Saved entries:
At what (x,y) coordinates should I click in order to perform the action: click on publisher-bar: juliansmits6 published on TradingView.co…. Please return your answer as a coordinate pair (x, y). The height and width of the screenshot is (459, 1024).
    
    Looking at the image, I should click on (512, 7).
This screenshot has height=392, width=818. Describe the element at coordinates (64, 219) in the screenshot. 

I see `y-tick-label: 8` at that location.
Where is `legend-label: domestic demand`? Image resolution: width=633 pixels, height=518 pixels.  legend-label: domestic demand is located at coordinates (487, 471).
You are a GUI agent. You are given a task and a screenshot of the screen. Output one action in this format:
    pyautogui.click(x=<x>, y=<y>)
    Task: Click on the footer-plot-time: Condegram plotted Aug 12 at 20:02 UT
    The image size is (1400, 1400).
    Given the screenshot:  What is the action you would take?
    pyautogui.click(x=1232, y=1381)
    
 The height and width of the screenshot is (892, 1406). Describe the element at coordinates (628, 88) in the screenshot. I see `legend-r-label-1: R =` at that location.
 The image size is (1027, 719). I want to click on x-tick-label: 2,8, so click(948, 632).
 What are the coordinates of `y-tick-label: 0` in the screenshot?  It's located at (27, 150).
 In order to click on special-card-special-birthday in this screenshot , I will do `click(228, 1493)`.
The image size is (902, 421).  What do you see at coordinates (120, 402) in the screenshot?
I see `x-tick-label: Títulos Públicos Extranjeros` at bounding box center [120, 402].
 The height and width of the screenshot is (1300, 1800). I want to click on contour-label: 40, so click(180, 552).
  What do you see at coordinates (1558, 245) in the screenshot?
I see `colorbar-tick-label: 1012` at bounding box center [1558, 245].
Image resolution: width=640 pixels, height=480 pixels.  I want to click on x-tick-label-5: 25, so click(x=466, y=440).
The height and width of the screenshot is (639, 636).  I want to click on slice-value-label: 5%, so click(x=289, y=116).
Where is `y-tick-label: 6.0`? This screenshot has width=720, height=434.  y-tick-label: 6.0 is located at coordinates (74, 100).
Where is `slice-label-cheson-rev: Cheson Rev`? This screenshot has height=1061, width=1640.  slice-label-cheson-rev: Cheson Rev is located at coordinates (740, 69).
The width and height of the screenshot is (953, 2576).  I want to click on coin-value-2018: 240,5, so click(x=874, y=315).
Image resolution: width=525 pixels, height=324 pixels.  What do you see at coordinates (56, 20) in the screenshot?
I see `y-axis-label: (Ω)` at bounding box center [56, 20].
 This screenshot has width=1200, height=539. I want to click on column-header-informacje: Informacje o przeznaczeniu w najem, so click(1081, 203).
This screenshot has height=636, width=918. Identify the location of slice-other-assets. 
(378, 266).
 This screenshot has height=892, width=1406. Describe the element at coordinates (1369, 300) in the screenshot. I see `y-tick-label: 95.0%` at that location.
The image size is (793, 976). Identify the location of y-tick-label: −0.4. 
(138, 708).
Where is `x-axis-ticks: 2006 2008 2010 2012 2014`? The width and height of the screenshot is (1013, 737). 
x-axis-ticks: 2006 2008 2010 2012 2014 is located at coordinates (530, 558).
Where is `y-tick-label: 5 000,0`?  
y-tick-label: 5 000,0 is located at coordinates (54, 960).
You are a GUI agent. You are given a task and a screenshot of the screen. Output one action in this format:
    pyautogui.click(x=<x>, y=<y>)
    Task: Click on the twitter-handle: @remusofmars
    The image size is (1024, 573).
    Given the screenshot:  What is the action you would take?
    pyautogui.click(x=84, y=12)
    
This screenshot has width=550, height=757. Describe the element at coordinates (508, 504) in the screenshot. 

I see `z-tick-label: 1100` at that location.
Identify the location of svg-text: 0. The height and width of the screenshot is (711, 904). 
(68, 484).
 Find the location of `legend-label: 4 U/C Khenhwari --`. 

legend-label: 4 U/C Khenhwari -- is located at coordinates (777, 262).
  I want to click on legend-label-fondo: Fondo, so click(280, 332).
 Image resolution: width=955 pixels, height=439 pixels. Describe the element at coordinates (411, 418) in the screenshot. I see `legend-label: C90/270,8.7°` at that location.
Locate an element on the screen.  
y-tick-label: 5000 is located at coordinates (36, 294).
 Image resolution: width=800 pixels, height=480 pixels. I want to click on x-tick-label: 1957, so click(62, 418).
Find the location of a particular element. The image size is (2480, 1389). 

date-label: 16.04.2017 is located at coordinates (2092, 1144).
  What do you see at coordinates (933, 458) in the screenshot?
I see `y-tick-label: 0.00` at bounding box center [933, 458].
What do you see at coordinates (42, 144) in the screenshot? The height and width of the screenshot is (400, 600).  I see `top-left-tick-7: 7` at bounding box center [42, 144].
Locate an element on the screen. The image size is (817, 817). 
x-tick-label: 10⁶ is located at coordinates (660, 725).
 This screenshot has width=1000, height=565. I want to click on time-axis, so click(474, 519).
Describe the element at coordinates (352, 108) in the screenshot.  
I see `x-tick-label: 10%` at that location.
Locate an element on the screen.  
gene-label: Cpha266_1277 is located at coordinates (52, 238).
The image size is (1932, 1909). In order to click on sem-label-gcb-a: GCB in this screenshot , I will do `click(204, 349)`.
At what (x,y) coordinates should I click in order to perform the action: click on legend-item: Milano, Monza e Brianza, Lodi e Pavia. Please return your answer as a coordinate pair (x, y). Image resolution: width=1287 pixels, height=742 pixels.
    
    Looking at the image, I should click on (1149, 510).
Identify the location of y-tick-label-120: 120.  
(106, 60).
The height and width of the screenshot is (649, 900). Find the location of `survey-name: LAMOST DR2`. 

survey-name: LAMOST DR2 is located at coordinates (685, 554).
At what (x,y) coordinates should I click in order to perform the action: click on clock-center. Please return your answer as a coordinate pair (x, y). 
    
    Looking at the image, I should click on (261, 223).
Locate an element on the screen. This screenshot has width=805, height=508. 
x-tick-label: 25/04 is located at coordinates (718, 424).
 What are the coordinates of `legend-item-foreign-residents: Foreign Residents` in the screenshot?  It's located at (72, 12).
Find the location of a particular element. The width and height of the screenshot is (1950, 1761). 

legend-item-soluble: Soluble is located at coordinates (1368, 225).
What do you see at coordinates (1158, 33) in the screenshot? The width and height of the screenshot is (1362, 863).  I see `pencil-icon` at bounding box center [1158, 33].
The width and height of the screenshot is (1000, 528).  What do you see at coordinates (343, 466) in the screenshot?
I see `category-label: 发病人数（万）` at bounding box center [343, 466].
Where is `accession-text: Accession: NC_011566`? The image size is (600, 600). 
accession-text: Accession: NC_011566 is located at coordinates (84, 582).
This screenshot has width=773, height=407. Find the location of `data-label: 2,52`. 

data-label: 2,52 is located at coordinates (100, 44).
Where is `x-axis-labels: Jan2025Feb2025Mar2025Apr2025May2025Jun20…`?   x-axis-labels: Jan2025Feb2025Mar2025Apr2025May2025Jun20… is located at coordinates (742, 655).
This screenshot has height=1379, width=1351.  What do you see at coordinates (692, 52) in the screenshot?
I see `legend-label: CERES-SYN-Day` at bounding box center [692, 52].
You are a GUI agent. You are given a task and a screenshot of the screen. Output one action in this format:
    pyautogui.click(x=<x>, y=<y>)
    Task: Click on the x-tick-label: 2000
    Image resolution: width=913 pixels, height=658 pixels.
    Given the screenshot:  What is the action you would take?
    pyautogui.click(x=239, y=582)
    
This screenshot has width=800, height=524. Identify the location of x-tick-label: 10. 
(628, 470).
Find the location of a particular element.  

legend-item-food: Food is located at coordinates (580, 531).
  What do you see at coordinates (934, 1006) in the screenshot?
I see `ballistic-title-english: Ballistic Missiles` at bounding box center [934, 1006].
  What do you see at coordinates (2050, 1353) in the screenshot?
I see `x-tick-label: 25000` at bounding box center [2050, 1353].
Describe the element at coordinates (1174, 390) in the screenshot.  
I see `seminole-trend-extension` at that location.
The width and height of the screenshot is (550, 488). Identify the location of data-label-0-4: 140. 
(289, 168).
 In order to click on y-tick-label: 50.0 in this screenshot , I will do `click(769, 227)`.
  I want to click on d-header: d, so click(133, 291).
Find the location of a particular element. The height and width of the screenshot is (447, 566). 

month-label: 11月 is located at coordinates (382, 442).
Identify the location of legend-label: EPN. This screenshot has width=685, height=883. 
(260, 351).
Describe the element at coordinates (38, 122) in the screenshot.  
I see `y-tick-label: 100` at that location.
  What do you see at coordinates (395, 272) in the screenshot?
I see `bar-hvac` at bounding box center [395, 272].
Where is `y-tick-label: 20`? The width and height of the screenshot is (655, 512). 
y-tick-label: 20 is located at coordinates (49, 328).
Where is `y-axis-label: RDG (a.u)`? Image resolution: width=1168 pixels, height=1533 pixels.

» **WHAT THE EXERCISE ASKS**: Copy the data from the line with "Describe the element at coordinates (38, 122)" through the end of the data, switching "Where is" to "Find" and leaving everything else unchanged.

» **ANSWER TO THIS TASK**:
Describe the element at coordinates (38, 122) in the screenshot.  
I see `y-tick-label: 100` at that location.
  What do you see at coordinates (395, 272) in the screenshot?
I see `bar-hvac` at bounding box center [395, 272].
Find `y-tick-label: 20`? The width and height of the screenshot is (655, 512). 
y-tick-label: 20 is located at coordinates (49, 328).
Find `y-axis-label: RDG (a.u)`? Image resolution: width=1168 pixels, height=1533 pixels.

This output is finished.